Я все же ушел, – зачем это мне? Ясно, что прекрасная дама захотела использовать меня как заслон от назойливого Сергея.
Мне кажется, что слово «злорадство» достаточно точно характеризует мемуариста. В «Филиале» Тася вместе с героем отправляется на торжественный прием. В тот самый «роскошный особняк Грейстоун, о котором рассказывает Матич. Довлатов изображает его несколько сниженно:
Особняк Дохини Грейстоун напоминал российскую помещичью усадьбу. Клумба перед главным входом. Два симметричных флигеля по бокам. Тюлевые занавески на окнах. И даже живопись не менее безобразная, чем в провинциальных российских усадьбах.
Тася очень быстро заводит новых знакомых.

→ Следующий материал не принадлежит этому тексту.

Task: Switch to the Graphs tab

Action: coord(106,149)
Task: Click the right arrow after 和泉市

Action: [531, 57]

Среди них есть даже гений – Роальд Маневич, автор книги «Я и бездна». Тася предлагает Далматову помочь молодому нервному дарованию:
Тася поднялась на галерею. Через минуту вернулась с объемистой рукописью. На картонной обложке было готическим шрифтом выведено:
«Я и бездна».
Тася сказала:
– Роальд предупреждает, что на шестьсот сорок восьмой странице есть опечатка.
– Это как раз не страшно, – говорю.
Прием подходит к концу. Следует удар, которого герой подсознательно ждал:
Пора было ехать в гостиницу. Автобус уже минут двадцать стоял перед входом. Вдруг Тася подошла ко мне и говорит:
– Прости, я ухожу с Роальдом.
– Не понял?
– Я ухожу с Роальдом Маневичем. Так надо.
– Это еще что за новости?
– Роальд такой несчастный. Я не могу его покинуть.
– Так, – говорю.
И затем:
– А теперь послушай. Мы с тобой расстались двадцать лет назад. Ты для меня совершенно посторонняя женщина. Но сюда мы пришли вместе. Нас видели мои знакомые. Существуют какие-то условности. Какие-то минимальные приличия. А значит, мы вместе уйдем отсюда.

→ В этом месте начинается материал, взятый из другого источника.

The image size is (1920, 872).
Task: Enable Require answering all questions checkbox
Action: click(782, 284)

– Нет, – сказала Тася, – извини. Я не могу его покинуть…
Если кому-то поворот кажется излишне мелодраматическим, то воспоминания Ольги Матич свидетельствуют о реальности эпизода:
Помню их в автобусе, который вез нас в особняк Грейстоун, а на обратном пути – угрюмого Довлатова; я безуспешно пыталась развлечь его разговорами.